I apologise for misunderstanding your level of music theory knowledge. We receive many posts from OPs who do not have a firm foundation in music theory, are good at "playing by ear" and expect a notation program to fill that gap. Since you have taken piano lessons, then the odds are you are familiar with basic music theory (I can't play piano so you're one up on me). If notating complicated rythms is a problem for you, though, it may mean you need to expand on that knowledge. You can experiment with entering the notation yourself and playing it back to see how it sounds, then make changes to see what effect they have (heck, it works for me).
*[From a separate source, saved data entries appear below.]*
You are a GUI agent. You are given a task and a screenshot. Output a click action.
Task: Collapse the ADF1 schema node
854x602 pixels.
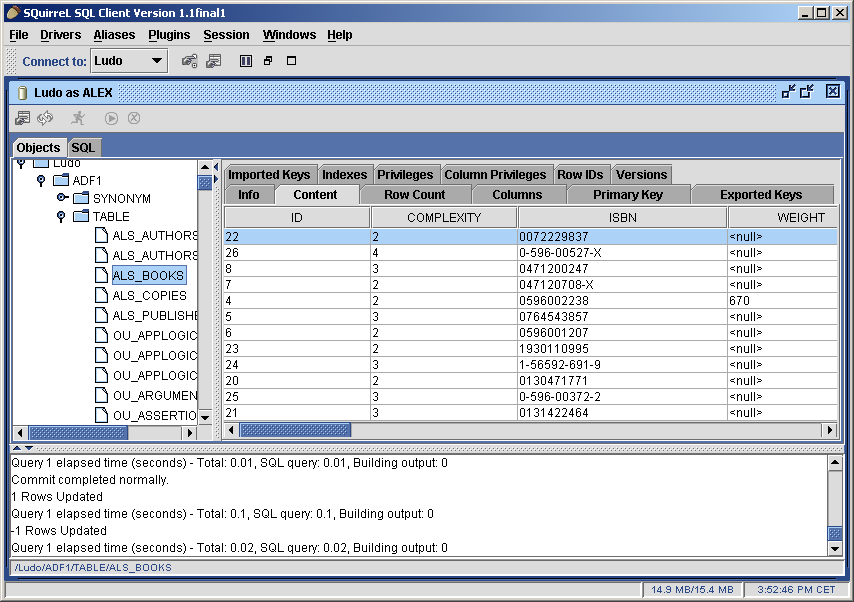point(41,180)
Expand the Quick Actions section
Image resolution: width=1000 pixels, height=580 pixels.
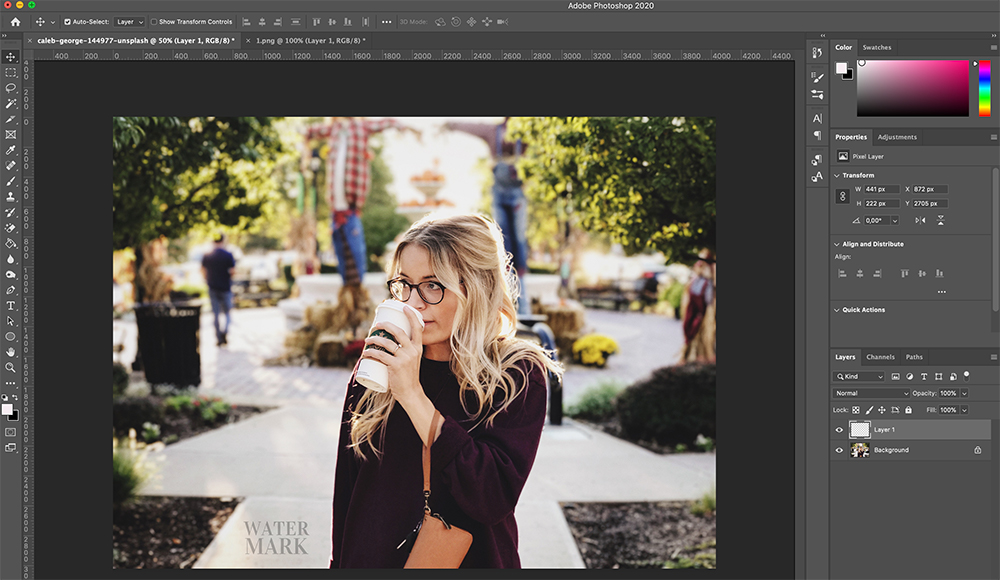[838, 309]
The problem with using MicNotator is the same as hyperscribe; the notation program will pickup and notate any slight variation in your playing of the music. This will lead to complicated and unplayable scores. The main purpose of a notation program is a drafting tool, allowing one to put music to paper faster and more accurately than drawing it out by hand. Analogy would be using a word prosessor such as MS Word instead of pen and paper. In either case, one needs to know what the finished product needs to look like to be able to achieve the fished product.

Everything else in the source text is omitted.